Diese Zahlen sind kein Zufall: Die Energiepreise in Deutschland zählen nach wie vor zu den höchsten weltweit. Der Wegfall günstiger russischer Gaslieferungen, die zusätzliche Belastung durch CO₂-Abgaben und der stetig steigende Bürokratieaufwand haben die Produktionskosten auf ein Niveau gehoben, dass nicht mehr länegr tragbar ist.

Die Folge: Investitionen werden verschoben, Produktionslinien ins Ausland verlagert, qualifiziertes Personal abgebaut. Wohlrabe warnt: „Die strukturellen Schwächen sind seit Jahren bekannt. Jetzt ist der Punkt erreicht, an dem sie die Wettbewerbsfähigkeit nachhaltig untergraben.“

Chemieindustrie: Vom Wachstumsmotor zur Problembranche

Kaum ein Sektor steht symbolischer für den Niedergang als die Chemieindustrie – einst ein Aushängeschild deutscher Innovationskraft. Laut Ifo-Geschäftsklimaindex befindet sich der Auftragsbestand auf dem niedrigsten Niveau seit über 30 Jahren. Das Barometer für das Geschäftsklima fiel im Oktober auf minus 19,4 Punkte, nachdem es im September noch bei minus 12,0 Punkten lag.

Die Ursachen sind vielfältig, die Botschaft jedoch auch hier eindeutig: Hohe Energiekosten, sinkende Verkaufspreise und eine schwache Nachfrage zwingen Unternehmen zum Schrumpfen.

Elektroindustrie trotzt dem Trend – dank Auslandsnachfrage

Inmitten der düsteren Gesamtlage sendet jedoch eine Branche vorsichtige Signale der Stabilisierung: die Elektro- und Digitalindustrie. Nach einer langen Durststrecke verzeichnet der Sektor wieder Zuwächse bei Aufträgen, Umsätzen und Produktion.
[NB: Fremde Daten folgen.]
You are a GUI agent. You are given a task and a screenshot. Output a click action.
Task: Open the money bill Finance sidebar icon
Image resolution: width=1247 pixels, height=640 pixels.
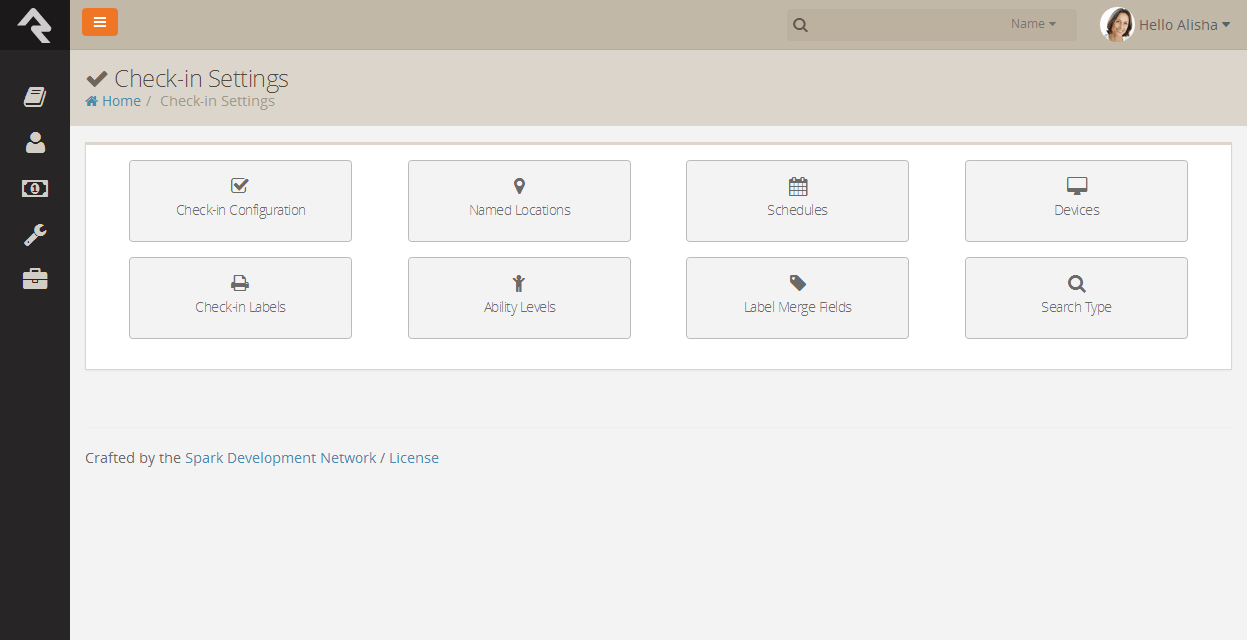point(35,188)
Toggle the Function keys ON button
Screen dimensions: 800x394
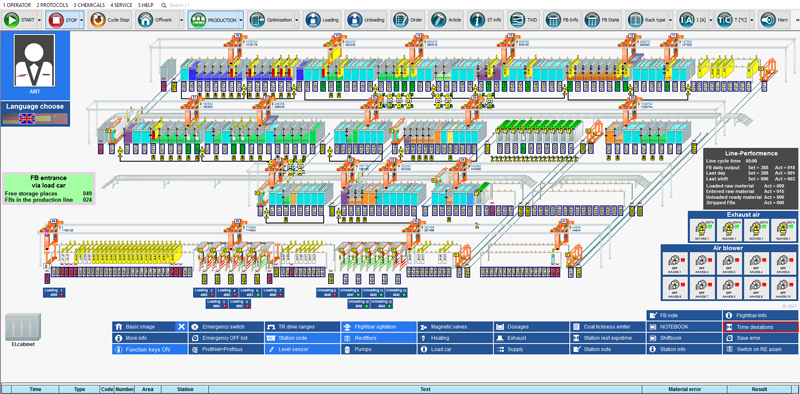(x=149, y=350)
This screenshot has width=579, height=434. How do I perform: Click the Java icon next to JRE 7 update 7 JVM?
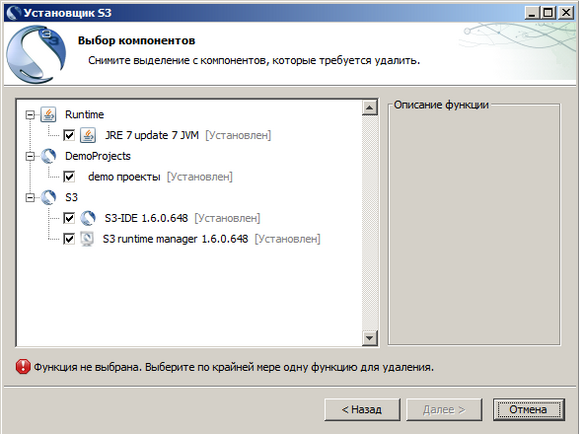88,135
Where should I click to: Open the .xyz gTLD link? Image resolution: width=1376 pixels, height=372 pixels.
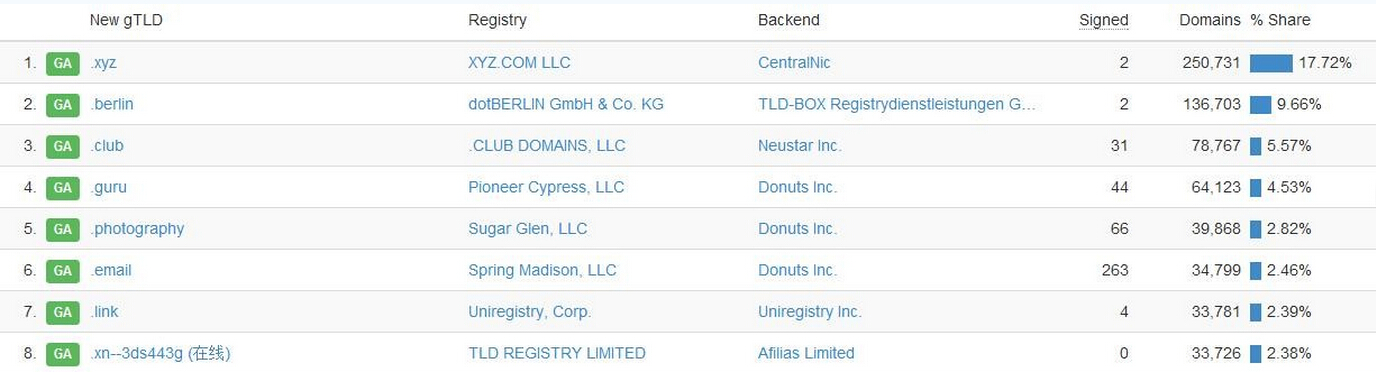(x=104, y=63)
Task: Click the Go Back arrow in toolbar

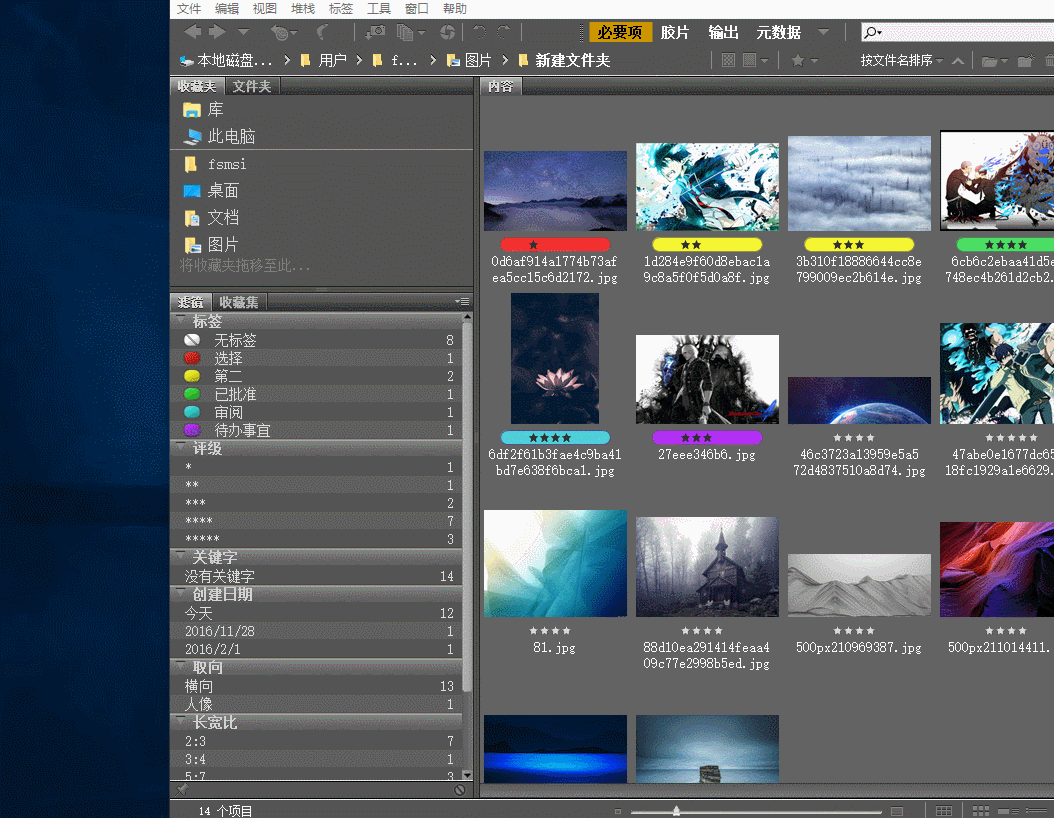Action: 192,33
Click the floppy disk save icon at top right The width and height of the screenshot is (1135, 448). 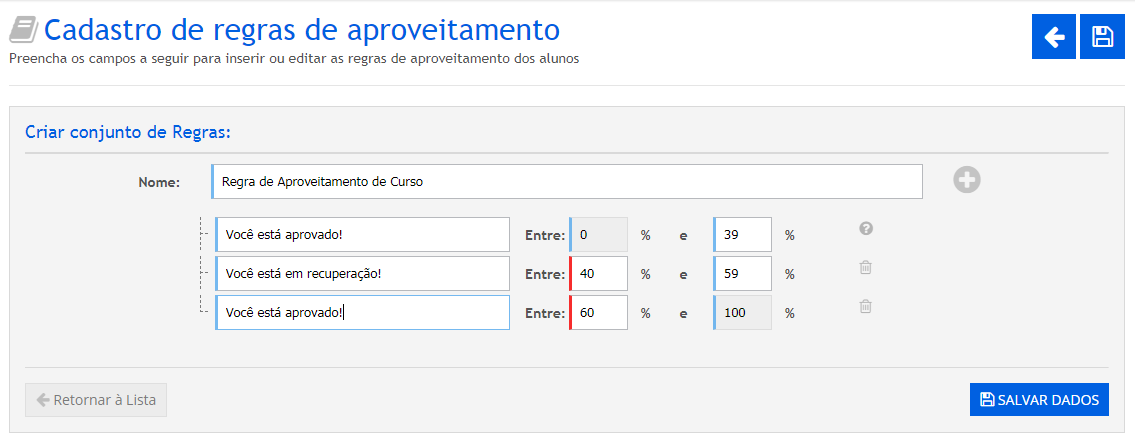coord(1102,38)
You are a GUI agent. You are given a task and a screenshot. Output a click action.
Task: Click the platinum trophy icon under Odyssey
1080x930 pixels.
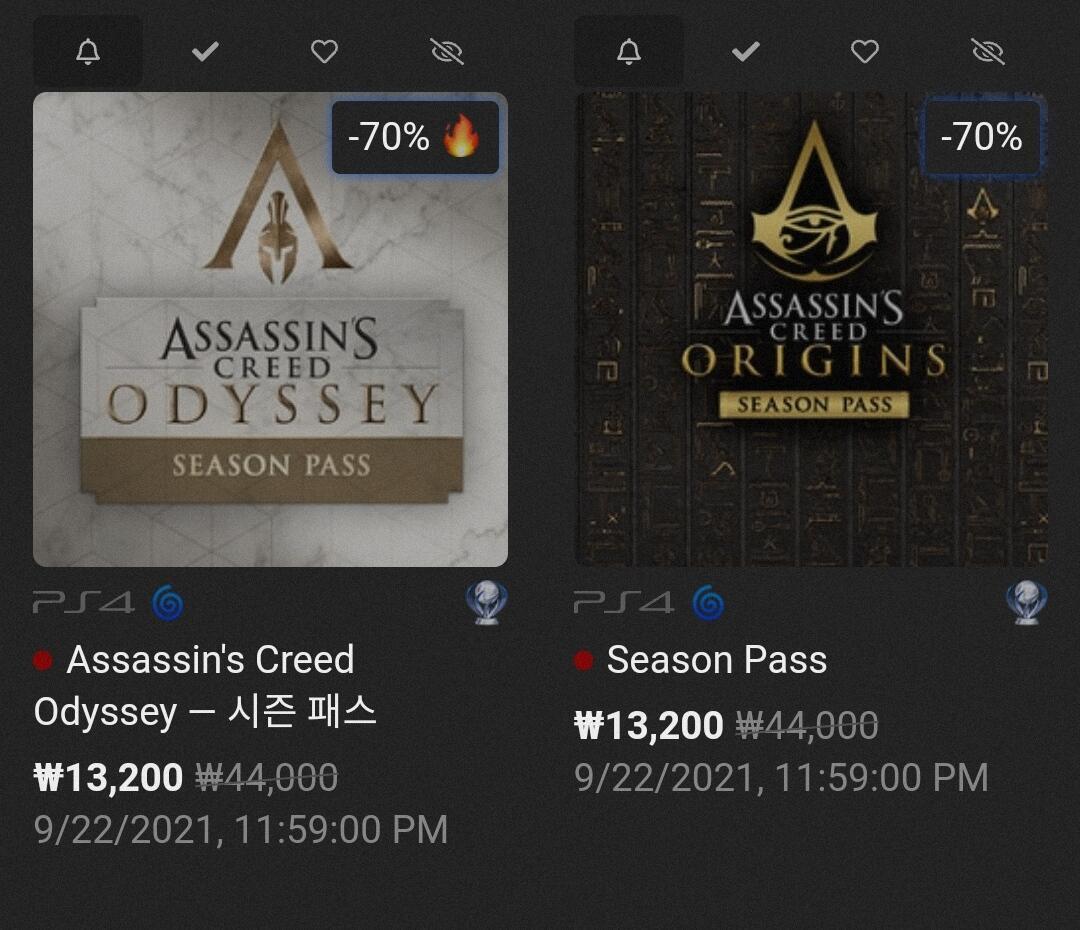coord(486,603)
Besonders der Export sorgt für Auftrieb:

Nach den ersten neun Monaten dieses Jahres stiegen die Aufträge um 4,2 % im Vergleich zum Vorjahr – getragen vor allem von einer kräftigen Nachfrage aus dem Euroraum (+8,1 %) und weiteren Auslandsmärkten (+11 %). Nur der Binnenmarkt bleibt schwach: Hier gingen die Bestellungen um 2,8 % zurück.

Der Aufschwung in der Elektrobranche passt zum zuletzt leicht verbesserten Geschäftsklimaindex des Ifo-Instituts – doch es bleibt ein Hoffnungsschimmer inmitten eines maroden Gesamtbildes.